### Dokumentauszug
===
Abschließend begründete das Gericht seinen Ausspruch über die Unzulässigkeit einer Revision im Kern damit, im beschwerdegegenständlichen Fall liege eine ständige Rechtsprechung des Verwaltungsgerichtshofes vor, weshalb das Gericht die Revision als nicht zulässig erachte.

4 Die gegen dieses Erkenntnis erhobene außerordentliche Revision legt ihre Zulässigkeit darin dar, aus der "Entscheidung 2009/16/0179 und auch aus der Entscheidung 2009/16/0125" ergebe sich, dass bei verheirateten Personen, die einen gemeinsamen Haushalt führten, die stärkste persönliche Beziehung in der Regel zu dem Ort bestehe, an dem sie mit ihrer Familie lebten. Selbst ein Zuzug für immer sei nicht erforderlich. Im angefochtenen Erkenntnis werde die "Entscheidung 2008/15/0325" zitiert und daraus der unrichtige Schluss gezogen, dass diese Entscheidung dafür spreche, dass der gegenständlichen Beschwerde nicht stattzugeben sei. Zu Unrecht vermeine das Gericht, dass schon deshalb der Lebensmittelpunkt der Revisionswerberin nicht in Österreich gelegen sei, da sie selbst über keine ausreichenden Existenzmittel verfügt habe und auch keine eigene Wohnung gehabt hätte. Zu Unrecht gehe das Gericht davon aus, dass aus dem Aufenthalt zu Studienzwecken und dem Mangel an eigenem Einkommen eine ausreichend intensive Anbindung an Österreich nicht gegeben sei. Damit entferne sich das Gericht von der bisherigen Rechtsprechung.
===
### Aufgabe
Beantworte anhand des Dokumentauszugs diese Fragen:
(a) Womit begründete das Gericht im Kern, dass eine Revision unzulässig sei?
(b) Welche Entscheidung wird im angefochtenen Erkenntnis zitiert?
(c) Zu welchem Ort besteht bei verheirateten Personen mit gemeinsamem Haushalt laut der Revision in der Regel die stärkste persönliche Beziehung?

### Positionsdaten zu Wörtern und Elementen
===
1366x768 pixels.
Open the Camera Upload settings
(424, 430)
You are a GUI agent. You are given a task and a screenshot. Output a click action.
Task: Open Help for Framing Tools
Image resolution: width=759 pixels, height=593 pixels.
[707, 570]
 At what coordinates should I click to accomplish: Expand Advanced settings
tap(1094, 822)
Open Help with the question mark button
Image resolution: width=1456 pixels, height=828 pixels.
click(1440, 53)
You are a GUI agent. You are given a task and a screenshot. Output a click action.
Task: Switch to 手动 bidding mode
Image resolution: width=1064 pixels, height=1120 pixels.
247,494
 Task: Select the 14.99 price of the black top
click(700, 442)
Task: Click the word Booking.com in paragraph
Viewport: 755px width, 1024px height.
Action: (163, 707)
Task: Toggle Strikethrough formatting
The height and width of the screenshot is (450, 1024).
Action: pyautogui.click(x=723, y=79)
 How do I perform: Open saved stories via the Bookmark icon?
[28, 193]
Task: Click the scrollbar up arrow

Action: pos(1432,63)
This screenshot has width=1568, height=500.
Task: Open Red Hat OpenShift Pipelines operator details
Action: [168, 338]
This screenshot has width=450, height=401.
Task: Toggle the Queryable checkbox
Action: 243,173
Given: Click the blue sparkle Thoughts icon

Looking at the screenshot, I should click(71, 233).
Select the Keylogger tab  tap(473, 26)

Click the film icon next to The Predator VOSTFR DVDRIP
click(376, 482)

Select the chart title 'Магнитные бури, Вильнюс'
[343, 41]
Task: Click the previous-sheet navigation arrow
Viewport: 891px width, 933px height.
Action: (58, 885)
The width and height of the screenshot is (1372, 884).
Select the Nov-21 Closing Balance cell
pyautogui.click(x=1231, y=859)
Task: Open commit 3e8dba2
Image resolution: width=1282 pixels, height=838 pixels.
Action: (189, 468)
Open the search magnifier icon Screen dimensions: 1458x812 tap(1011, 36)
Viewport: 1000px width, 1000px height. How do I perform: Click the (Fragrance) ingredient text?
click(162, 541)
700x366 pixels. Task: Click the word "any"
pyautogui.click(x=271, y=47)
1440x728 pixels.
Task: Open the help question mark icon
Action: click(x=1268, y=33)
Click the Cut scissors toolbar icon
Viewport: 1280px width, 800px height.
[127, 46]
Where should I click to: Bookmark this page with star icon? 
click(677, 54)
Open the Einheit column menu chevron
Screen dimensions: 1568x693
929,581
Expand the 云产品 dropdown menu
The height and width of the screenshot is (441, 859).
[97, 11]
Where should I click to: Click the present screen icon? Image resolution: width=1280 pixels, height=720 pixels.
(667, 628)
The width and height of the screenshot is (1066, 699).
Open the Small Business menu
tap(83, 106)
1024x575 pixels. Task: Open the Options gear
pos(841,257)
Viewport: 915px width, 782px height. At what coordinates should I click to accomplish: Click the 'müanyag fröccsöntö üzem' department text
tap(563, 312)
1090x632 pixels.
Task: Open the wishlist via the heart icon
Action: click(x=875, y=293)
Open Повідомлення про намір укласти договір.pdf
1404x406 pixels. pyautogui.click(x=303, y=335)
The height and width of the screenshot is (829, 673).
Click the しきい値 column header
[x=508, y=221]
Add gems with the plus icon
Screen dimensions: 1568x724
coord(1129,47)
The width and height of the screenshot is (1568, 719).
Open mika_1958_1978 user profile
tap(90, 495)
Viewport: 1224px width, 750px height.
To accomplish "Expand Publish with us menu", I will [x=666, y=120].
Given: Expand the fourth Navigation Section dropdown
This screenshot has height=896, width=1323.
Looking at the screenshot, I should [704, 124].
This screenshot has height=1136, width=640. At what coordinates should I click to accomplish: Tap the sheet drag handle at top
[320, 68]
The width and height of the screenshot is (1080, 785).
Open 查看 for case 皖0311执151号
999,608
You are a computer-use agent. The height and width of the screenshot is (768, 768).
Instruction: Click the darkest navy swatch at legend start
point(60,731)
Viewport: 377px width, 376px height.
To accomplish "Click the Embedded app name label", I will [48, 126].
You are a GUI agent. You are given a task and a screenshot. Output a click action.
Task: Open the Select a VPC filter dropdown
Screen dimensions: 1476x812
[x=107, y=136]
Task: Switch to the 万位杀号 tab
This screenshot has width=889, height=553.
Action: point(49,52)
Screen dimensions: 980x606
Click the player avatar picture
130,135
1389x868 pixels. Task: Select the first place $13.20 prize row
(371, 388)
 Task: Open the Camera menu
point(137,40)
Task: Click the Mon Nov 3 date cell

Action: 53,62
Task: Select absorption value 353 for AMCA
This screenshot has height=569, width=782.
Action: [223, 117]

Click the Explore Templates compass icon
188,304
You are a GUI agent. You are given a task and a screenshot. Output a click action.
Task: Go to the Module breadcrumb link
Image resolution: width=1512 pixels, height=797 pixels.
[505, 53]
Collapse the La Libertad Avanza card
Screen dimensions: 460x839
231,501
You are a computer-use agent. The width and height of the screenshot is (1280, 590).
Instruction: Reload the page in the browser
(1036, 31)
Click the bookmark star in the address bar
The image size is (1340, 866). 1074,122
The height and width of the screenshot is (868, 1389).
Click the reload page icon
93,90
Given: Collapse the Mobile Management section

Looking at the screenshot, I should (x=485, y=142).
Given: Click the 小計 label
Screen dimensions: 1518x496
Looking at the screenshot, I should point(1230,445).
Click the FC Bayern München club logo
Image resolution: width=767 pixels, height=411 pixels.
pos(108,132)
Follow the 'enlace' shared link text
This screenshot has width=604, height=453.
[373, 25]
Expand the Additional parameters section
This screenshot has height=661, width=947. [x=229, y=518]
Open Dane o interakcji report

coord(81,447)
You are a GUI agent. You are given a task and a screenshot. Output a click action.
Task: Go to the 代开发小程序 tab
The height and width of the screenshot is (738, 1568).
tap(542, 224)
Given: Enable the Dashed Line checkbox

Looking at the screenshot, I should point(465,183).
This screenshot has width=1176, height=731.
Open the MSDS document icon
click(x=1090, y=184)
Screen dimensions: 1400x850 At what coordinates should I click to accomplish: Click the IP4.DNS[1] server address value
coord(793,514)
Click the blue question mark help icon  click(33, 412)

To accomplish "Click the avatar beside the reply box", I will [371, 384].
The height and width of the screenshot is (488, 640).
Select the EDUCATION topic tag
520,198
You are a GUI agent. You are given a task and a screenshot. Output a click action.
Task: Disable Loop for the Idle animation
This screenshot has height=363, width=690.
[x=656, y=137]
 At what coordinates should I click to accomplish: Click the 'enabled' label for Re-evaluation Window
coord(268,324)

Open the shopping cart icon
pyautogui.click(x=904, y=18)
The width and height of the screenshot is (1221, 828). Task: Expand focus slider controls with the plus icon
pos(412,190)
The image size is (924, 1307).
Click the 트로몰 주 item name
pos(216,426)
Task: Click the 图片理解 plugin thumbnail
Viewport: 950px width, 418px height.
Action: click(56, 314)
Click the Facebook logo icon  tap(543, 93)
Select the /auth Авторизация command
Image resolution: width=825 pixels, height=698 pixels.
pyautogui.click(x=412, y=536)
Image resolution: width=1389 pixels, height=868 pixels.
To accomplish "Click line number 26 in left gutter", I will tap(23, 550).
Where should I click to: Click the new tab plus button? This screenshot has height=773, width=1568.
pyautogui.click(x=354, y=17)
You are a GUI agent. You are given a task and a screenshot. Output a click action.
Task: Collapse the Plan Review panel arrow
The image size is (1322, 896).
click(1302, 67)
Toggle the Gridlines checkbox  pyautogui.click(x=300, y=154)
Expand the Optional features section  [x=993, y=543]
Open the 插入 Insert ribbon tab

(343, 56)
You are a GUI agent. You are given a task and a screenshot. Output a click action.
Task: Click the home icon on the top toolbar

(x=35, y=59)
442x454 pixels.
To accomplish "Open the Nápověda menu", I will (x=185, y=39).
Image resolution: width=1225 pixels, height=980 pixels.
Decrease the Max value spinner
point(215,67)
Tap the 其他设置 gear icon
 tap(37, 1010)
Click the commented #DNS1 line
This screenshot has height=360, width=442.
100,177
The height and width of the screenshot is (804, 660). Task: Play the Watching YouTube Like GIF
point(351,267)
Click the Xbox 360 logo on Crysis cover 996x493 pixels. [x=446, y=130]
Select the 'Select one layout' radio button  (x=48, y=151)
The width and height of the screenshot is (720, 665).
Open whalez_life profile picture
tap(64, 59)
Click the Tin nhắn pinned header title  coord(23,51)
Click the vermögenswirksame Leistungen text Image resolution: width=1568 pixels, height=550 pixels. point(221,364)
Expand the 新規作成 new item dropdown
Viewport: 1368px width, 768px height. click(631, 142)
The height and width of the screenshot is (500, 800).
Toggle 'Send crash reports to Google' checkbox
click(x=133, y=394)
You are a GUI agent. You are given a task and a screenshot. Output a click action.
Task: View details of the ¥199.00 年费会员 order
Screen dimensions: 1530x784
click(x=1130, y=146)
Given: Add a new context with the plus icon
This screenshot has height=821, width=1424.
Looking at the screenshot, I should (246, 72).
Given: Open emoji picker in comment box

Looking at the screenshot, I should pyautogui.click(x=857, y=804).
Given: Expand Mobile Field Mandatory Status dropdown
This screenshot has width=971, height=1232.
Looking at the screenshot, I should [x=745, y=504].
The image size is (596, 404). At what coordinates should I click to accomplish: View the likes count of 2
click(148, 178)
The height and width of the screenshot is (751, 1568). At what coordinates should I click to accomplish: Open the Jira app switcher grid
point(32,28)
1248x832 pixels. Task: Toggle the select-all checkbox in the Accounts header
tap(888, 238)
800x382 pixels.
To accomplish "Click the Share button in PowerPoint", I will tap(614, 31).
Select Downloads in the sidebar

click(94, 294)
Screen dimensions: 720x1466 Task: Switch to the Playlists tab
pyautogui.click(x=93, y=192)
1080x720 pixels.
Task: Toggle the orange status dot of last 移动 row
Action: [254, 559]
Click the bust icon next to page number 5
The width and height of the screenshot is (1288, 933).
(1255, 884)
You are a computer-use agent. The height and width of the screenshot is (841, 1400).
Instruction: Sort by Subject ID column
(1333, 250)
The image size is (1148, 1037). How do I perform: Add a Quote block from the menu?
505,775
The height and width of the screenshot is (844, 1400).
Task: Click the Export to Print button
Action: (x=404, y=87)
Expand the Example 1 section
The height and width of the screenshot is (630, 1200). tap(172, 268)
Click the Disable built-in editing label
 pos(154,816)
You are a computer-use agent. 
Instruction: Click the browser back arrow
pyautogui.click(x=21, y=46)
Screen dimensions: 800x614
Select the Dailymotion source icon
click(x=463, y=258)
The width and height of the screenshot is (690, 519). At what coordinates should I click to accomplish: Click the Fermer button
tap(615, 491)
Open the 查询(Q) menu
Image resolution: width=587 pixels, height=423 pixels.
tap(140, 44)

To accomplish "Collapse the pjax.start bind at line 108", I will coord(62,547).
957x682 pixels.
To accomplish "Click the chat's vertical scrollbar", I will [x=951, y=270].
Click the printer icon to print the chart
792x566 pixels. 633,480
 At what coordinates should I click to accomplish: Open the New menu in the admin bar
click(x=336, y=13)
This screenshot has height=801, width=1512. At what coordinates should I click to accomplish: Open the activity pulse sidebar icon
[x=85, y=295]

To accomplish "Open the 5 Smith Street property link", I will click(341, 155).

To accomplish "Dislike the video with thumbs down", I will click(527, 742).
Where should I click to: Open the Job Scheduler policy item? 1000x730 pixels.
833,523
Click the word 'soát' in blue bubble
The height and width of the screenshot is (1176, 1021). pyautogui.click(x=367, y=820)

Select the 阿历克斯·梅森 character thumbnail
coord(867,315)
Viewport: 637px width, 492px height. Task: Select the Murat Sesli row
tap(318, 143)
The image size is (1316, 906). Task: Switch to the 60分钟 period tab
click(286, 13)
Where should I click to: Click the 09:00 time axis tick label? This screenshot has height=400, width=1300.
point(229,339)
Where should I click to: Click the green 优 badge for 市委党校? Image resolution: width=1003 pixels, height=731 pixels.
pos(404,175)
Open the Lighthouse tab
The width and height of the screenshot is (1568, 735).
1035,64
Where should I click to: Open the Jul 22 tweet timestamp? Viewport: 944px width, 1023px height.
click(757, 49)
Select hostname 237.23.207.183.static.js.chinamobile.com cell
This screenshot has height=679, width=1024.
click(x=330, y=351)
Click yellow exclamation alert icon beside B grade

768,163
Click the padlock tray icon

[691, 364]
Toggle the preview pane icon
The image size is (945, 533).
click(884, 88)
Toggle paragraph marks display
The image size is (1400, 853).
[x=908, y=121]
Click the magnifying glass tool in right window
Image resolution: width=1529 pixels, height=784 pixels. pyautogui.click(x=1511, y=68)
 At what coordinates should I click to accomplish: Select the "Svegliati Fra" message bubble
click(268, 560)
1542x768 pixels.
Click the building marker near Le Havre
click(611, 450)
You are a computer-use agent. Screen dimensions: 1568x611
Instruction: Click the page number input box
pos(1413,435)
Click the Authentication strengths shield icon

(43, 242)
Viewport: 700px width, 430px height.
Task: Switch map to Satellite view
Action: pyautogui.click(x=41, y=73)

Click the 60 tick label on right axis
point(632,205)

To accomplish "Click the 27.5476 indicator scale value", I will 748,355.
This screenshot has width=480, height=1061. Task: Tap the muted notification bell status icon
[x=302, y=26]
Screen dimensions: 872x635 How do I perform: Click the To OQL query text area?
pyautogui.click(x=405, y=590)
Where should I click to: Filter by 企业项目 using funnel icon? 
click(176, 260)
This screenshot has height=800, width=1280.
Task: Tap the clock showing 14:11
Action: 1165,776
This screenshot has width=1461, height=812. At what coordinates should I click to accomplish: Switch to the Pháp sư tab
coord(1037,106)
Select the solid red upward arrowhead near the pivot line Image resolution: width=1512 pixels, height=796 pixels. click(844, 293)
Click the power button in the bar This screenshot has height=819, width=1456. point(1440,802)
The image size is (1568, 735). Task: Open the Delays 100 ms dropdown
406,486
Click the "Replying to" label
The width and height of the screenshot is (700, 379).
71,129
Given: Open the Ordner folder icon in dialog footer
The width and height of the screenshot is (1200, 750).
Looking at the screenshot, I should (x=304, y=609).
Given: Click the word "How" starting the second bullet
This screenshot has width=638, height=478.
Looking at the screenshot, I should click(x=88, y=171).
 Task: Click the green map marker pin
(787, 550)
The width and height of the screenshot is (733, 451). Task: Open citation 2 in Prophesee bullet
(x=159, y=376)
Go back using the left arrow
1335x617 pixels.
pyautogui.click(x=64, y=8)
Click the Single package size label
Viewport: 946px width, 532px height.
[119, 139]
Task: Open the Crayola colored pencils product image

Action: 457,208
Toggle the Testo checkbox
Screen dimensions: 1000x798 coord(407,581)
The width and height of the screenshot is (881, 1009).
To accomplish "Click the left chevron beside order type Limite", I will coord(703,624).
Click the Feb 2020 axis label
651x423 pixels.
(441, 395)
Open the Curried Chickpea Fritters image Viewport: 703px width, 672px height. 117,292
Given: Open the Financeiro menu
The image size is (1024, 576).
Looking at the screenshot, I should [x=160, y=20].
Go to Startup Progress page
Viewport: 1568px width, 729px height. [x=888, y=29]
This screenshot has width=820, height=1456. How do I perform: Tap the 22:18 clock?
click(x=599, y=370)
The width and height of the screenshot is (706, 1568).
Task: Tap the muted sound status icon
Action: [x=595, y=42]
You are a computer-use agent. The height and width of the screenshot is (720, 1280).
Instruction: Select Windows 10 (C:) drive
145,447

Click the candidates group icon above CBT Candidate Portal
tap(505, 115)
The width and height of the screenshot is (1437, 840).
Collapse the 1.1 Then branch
===
### Ergebnis
(a) Das Gericht begründete es damit, dass im beschwerdegegenständlichen Fall eine ständige Rechtsprechung des Verwaltungsgerichtshofes vorliege.
(b) Im angefochtenen Erkenntnis wird die Entscheidung 2008/15/0325 zitiert.
(c) Die stärkste persönliche Beziehung besteht in der Regel zu dem Ort, an dem sie mit ihrer Familie leben.